American Honda Motor Co. has launched a project with private industry and government to expand car-sharing research.
In Honda's experiment, called CarLink, 60 San Francisco Bay area residents share 12 natural-gas-powered Honda Civics instead of using their own vehicles.
The goal: To learn whether consumers can be satisfied with limited access to a shared vehicle rather than owning or leasing it.
Businesses working with Honda include Bay Area Rapid Transit; the Institute of Transportation Studies at the University of California, Davis; the California Department of Transportation; and Lawrence Livermore National Laboratory, a national security research and development center.

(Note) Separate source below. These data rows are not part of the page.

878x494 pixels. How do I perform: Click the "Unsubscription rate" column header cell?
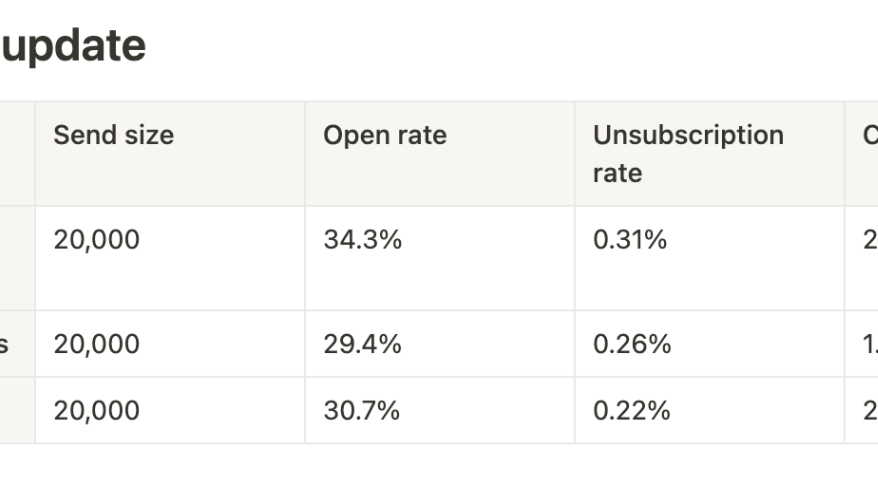coord(709,154)
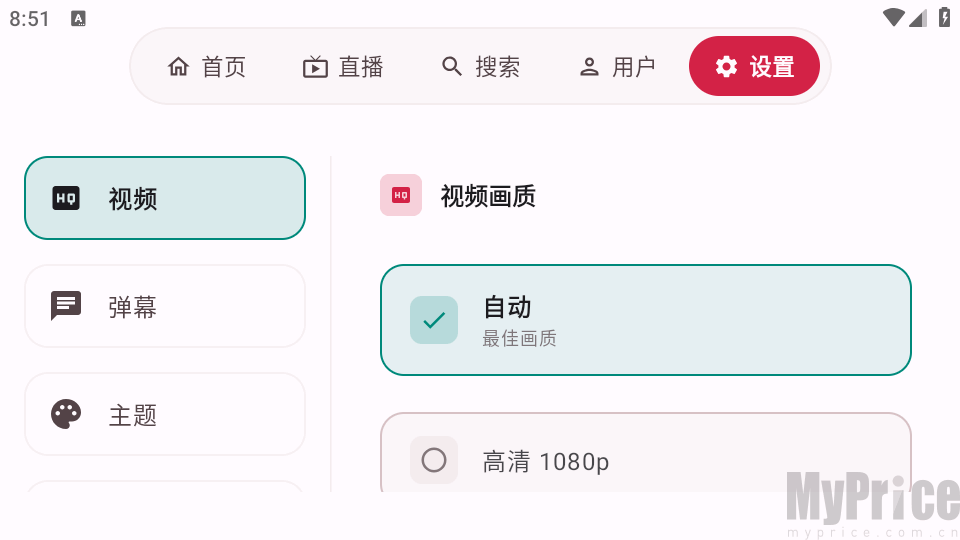The height and width of the screenshot is (540, 960).
Task: Click the user profile icon
Action: pyautogui.click(x=589, y=67)
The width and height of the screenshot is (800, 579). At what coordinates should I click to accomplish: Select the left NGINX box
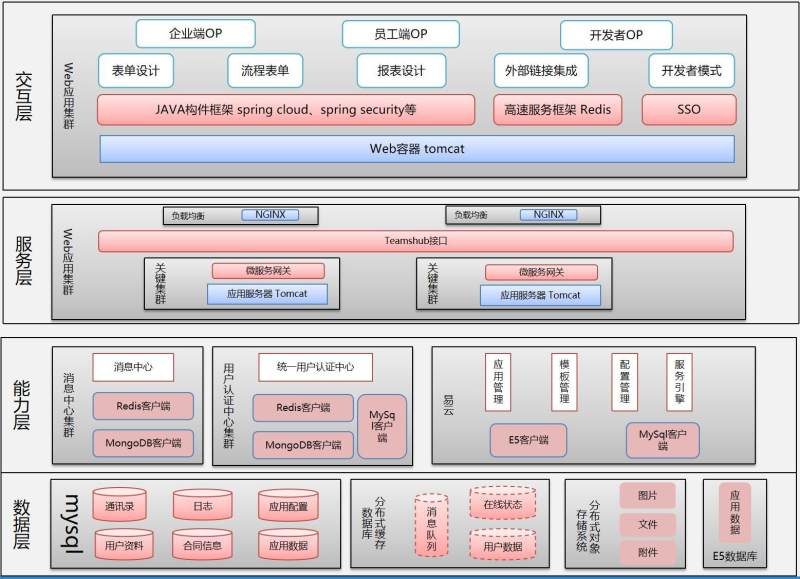click(270, 215)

'Our purpose is to see if consumers are really interested in this type of technology,' said American Honda spokesman Art Garner. 'This also gives us a chance to test the natural-gas vehicles as a future mode of transportation.'
The project began in mid-February and will continue at least through August.
Honda Motor Co. has experimented with car sharing since 1994, when it announced plans for its Intelligent Community Vehicle System. That system combines electric-powered vehicles, intelligent transportation technology and radio communications to help people move through congested urban areas.
Last October, Honda began public testing of its community vehicle concept in Tochigi, Japan.
In the California study, Honda provides the vehicles and pays for maintenance and insurance. The university helps with research. Lawrence Livermore National Laboratory in Livermore, Calif., serves as the test area for the program since it has a large work force, many of whom commute around the Bay area by private car.
Participants may choose to be one of three types of vehicle users.
1. 'Homeside' users drive CarLink vehicles to and from the Dublin/ Pleasanton rapid-transit station, east of San Francisco, and on household trips on nights and weekends. They take the vehicles home with them.
2. 'Workside' users take Bay Area Rapid Transit to the Dublin/Pleasanton station and drive a CarLink vehicle from the station to their jobs at Lawrence Livermore National Laboratory.
3. 'Day' users drive CarLink vehicles on work or personal trips to and from the lab.
Drivers use automated teller machine-style cards to access the vehicles. Participants pay user fees that range from $1.50 an hour and 10 cents a mile to a flat $200 a month.
The program has many advantages, said Susan Shaheen, a doctoral candidate at the University of California's Institute of Transportation Studies who is researching the project.
Personal vehicles usually sit in parking lots or garages most of the day, Shaheen noted. And when in use, they usually carry only one person.
Through the Honda program, businesses need fewer parking spaces because at least three people use each vehicle every day.
CarLink also promises environmental benefits by encouraging people to use the transit system, which should reduce traffic.
Car-sharing also may comfort commute-weary Californians. Parking is difficult even for Bay Area Rapid Transit users, acknowledges Victoria Nerenberg, the transportation system's manager of technology and business alliances planning, research and development. Since most people drive their vehicles to the transit port, parking spaces tend to fill up by 6: 45 a.m.
Roy Florey, a 'homeside' user who drives a CarLink Honda to the transit system station for his morning commute, said the program gives him a chance to have a third vehicle at about half the cost of buying one.
'I have a 17-year-old son. The extra vehicle is convenient for us because now he can drive, too,' Florey said. 'It's really cheap. For $200 a month, you get the car, plus insurance and maintenance.'
Shaheen estimates that leasing a comparable vehicle and paying for insurance, fuel and maintenance would cost a customer about $400 a month.
If the program is successful, Shaheen said, it will be expanded to offer more than three types of usage. In the meantime, Honda and the other organizations involved are studying ways to put CarLink into other communities.